Светлый фон

Сижу на камнях у залива. Белая ночь. Сна нет. Куда ушла жизнь, когда можно было что-то знать о завтрашнем дне, когда новый день ложился камнем в воздвигаемое здание жизни, казавшееся таким прочным. Ко мне приблизился священник. Я узнал его. Это был тот отец Иоанн, который мне, бывало, улыбался при встрече. Его лицо, похожее на Христа художников Ренессанса, я хорошо запомнил. Он молча, не здороваясь, подсел ко мне. И началась беседа, затянувшаяся до поздней ночи. Ему хотелось рассказать кому-то свою жизнь. У людей, вырванных из жизни, бывает мучительная потребность рассказать о себе кому-то, кто может слушать и услышать.

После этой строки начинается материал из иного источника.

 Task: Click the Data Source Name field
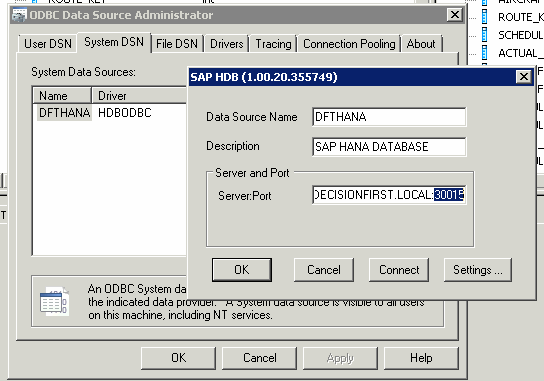389,117
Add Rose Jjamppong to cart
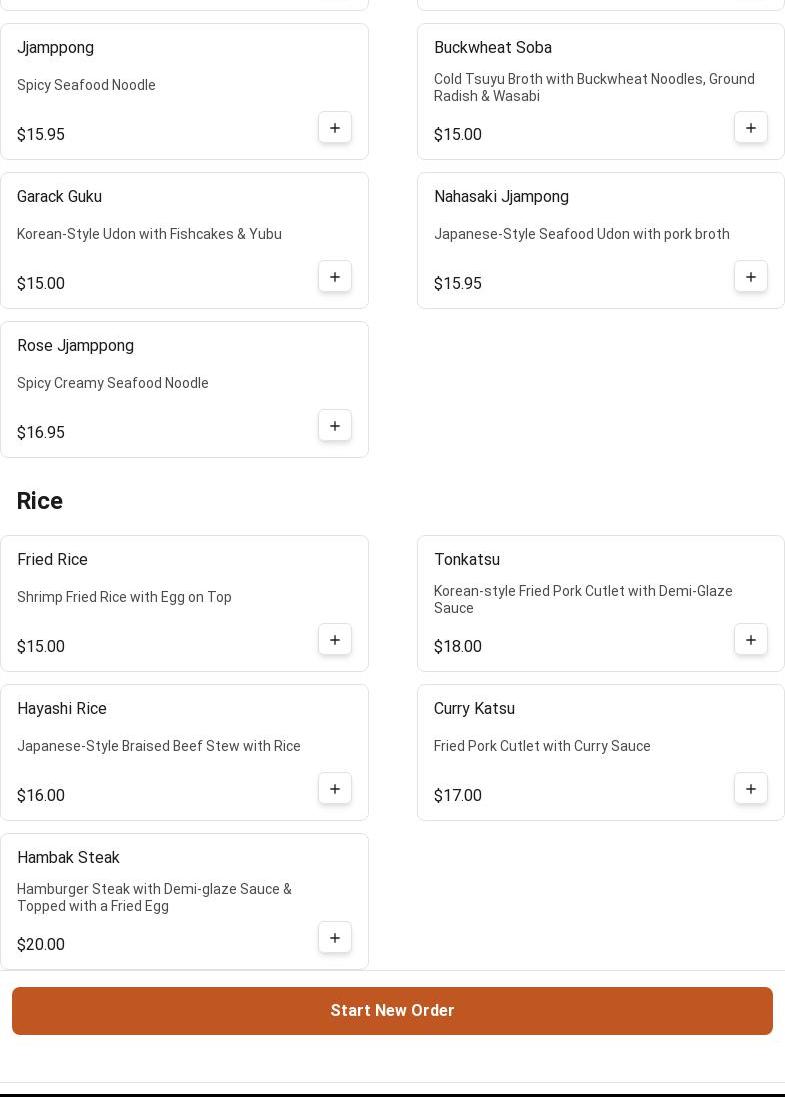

Но я не запомнил его рассказа. Он был сбивчив, и что-то отец Иоанн недоговаривал. Я помню только, что он скрывался в Кавказских горах, что он принадлежал к тому направлению православной церкви, которое хотело оставаться в стороне от политики, вплоть до отказа поминать в ектении власти предержащие. Это направление получило название «иосифлян» по имени митрополита Иосифа28. Кончая свой сбивчивый рассказ, отец Иоанн сообщил мне, что у него в семье трагедия. Его жена увлеклась антропософией, и теперь она ему чужда. И говорил он мне, глядя мимо, не избегая моего взгляда, а уходя своим взором в иную жизнь. Но взор его не был светел.

На другой день он подошел к нам и познакомился с Андреевским и Обновленским. Разговор у них не налаживался. Было очень тоскливо. Словно люди сидели в каком-то непроницаемом тумане. Помню, Андреевский сорвал верхушку маленькой елочки и показал нам: «Смотрите, совсем куриная лапка». Почему-то эта «лапка» очень испугала священника. На следующий день он подошел ко мне, взгляд его был беспокоен. От него пахло табаком. Глухим голосом он сказал мне: «Это не к добру мне показали куриную лапку».

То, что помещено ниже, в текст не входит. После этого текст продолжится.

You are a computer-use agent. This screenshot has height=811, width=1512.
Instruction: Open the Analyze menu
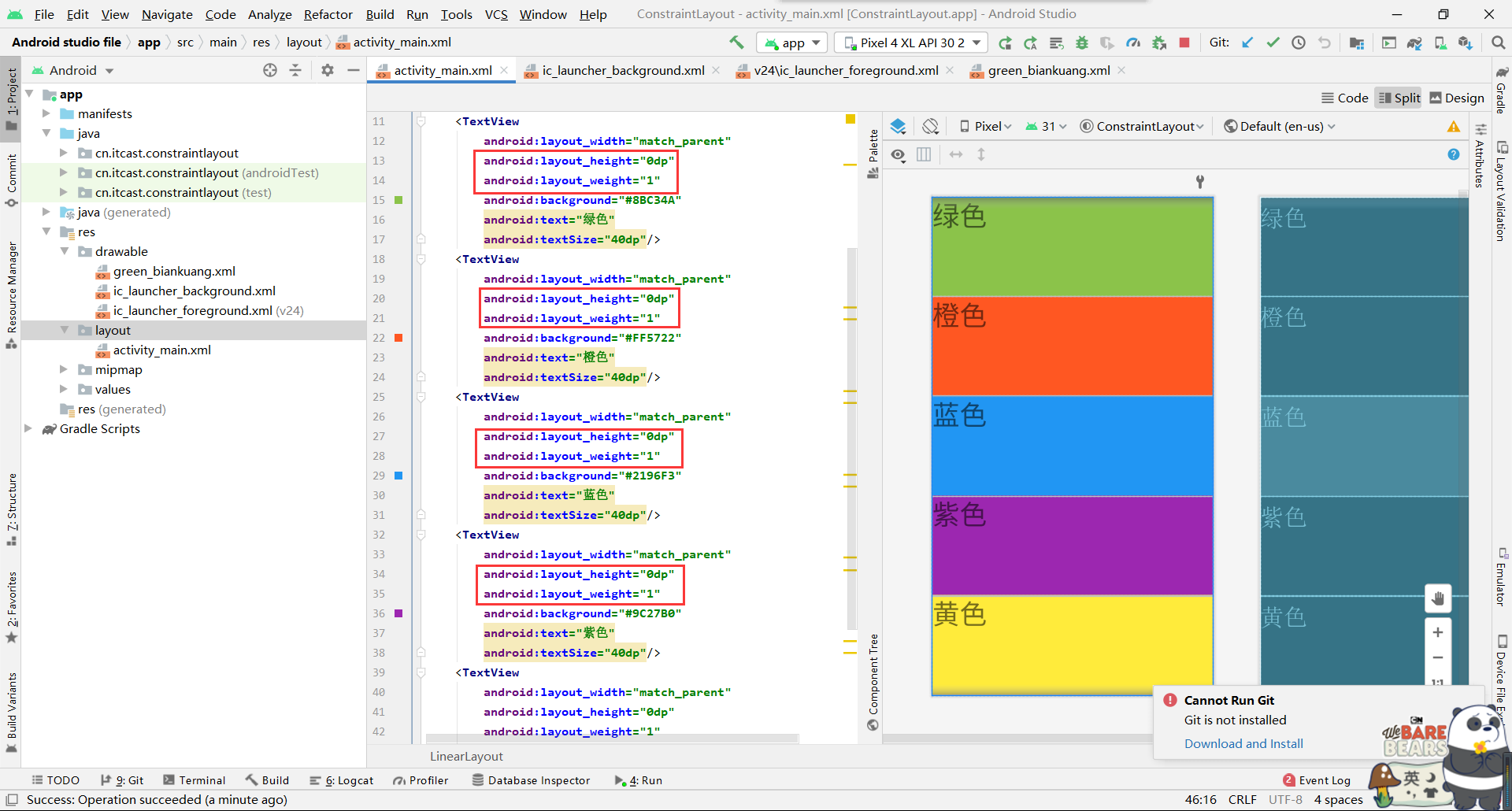(269, 14)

Уже на Медвежьей горе я узнал, что отец Иоанн душевно заболел и в припадке безумия повесился. Он не был для меня светлым лучом в тюрьме, как отец Всеволод Ковригин.

[Глава IV.] «Шахтинское дело» научной интеллигенции

[Глава IV.] «Шахтинское дело» научной интеллигенции

Поезд мчал нас на юг. Меня, И. М. Андреевского и А. П. Обновленского. Нас окружали вольные пассажиры. Они могли выбегать на станции и возвращаться с ягодами в кулечках из газетной бумаги — «кусочка воли». Но мы не могли. Нас сторожил спутник особого назначения. Он должен был вернуть нас на Шпалерную в ДПЗ (дом предварительного заключения, для нас — следовательного заключения). При посадке в «черный ворон» вдали в глубине Невского мелькнула Адмиралтейская игла.

Зачем нас везли — никто не знал и не догадывался.